Thousands of Icelanders demanded resignation of Prime Minister Sigmundur Gunnlaugsson after the Panama Papers linked him to offshore companies. But here, where U.S. restaurant workers haven’t had a raise in 25 years, association with overseas shell companies is business as usual, especially for big party campaign contributors.

Corporate inversions and “profits stripping” — that is, bogus transformations of taxable profits into offshore subsidiary “expenses” — are routine tax dodges which hurt government revenues, us as taxpayers and domestic businesses.

And folks too parochial to set up anonymous companies as tax shelters overseas always have Delaware.

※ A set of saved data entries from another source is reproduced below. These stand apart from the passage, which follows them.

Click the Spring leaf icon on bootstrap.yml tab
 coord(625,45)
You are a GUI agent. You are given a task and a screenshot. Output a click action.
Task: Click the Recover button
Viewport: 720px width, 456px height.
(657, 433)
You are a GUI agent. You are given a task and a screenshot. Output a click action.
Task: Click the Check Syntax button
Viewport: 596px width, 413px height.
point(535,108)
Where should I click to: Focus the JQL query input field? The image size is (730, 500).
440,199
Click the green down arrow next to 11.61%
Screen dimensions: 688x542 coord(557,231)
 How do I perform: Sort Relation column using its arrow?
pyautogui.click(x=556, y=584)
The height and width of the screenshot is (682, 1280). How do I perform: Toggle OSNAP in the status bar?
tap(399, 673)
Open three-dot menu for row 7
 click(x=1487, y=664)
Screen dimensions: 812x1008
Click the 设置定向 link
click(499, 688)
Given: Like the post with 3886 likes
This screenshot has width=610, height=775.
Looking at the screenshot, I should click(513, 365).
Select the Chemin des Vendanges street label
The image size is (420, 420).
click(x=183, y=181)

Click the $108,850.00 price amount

Delaware has more companies than human residents, over a million, 65 percent of which are Fortune 500s. The New York Times reported that a building in Wilmington was legal address for more than 285,000 separate businesses in 2012.

As in Delaware, company owners in New Mexico, Wyoming and Nevada are protected from public disclosure. That means Hillary Clinton’s and Ted Cruz’s LLC super PAC donors aren’t traceable there.

The first of 800 shoes to drop, the Mossack Fonseca leak proves every political system on Earth is as rigged as the roulette table in Rick’s Café. Less Casablanca perhaps and more an exotic port of call in a James A. Michener novel, the world is awash in a thieves’ paradise of global capitalism.

Instead of free movement of people, goods and capital from isle to isle, only the assets of the 1 percent, large corporations and other pirates find the trade winds favorable.